Si les grains souffraient de la sécheresse, le jardin avait aussi son mal ; mais, là, le mal ne s’aggravait pas parce qu’on avait soin d’arroser. Oui, mais l’eau du puits baissait, et si la température s’entêtait à jouer son rôle de belle et capricieuse coquette, l’eau finirait par manquer. Comme on pense, tout cela donnait à réfléchir.

Quelques jours encore se passèrent ainsi, mais les vers avaient causé de forts dommages. Toute la contrée environnante se plaignait, c’était la disette en perspective.

Le blé sur les labours de l’été d’avant allait encore bien à cause de l’humidité que le sol avait conservée pour n’avoir pas été remué sous le soleil et les grands vents chauds de l’ouest. Sur les labours d’automne le grain avait encore assez bonne mine ; sur ceux du printemps il n’avait rien de bien prometteur. Une température pluvieuse pour quelques jours pourrait tout remettre dans la voie de l’abondance.

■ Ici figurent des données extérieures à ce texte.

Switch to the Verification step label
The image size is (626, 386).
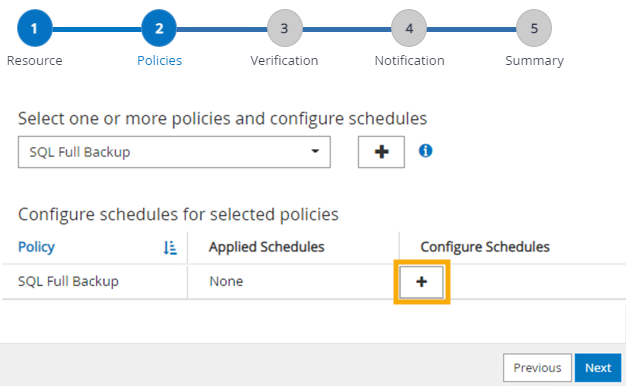[284, 61]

La bienheureuse pluie ne vint qu’à la fin du mois. Un soir, le ciel s’était couvert et, dans la nuit, un violent orage avait éclaté. Durant près de trois heures une pluie diluvienne s’était abattue.

— C’est la fortune, Flore ! s’était écrié Placide dans la joie folle qu’il éprouvait.

— Oui, ce sont des dollars qui tombent par centaines et par milliers, avait répliqué la jeune femme non moins heureuse que son mari.

On pouvait, en effet, se livrer à la joie, car la sécheresse avait semé un large émoi dans le cœur de nos deux amis pendant plusieurs jours. Le sourire sur leurs lèvres s’était quelque peu amoindri, et il avait pris une nuance assez manifeste de mélancolie : les yeux s’étaient chargés d’inquiétude, les fronts s’étaient assombris. Mais enfin le ciel se rendait et largement encore — il fallait l’espérer — à leurs justes prières.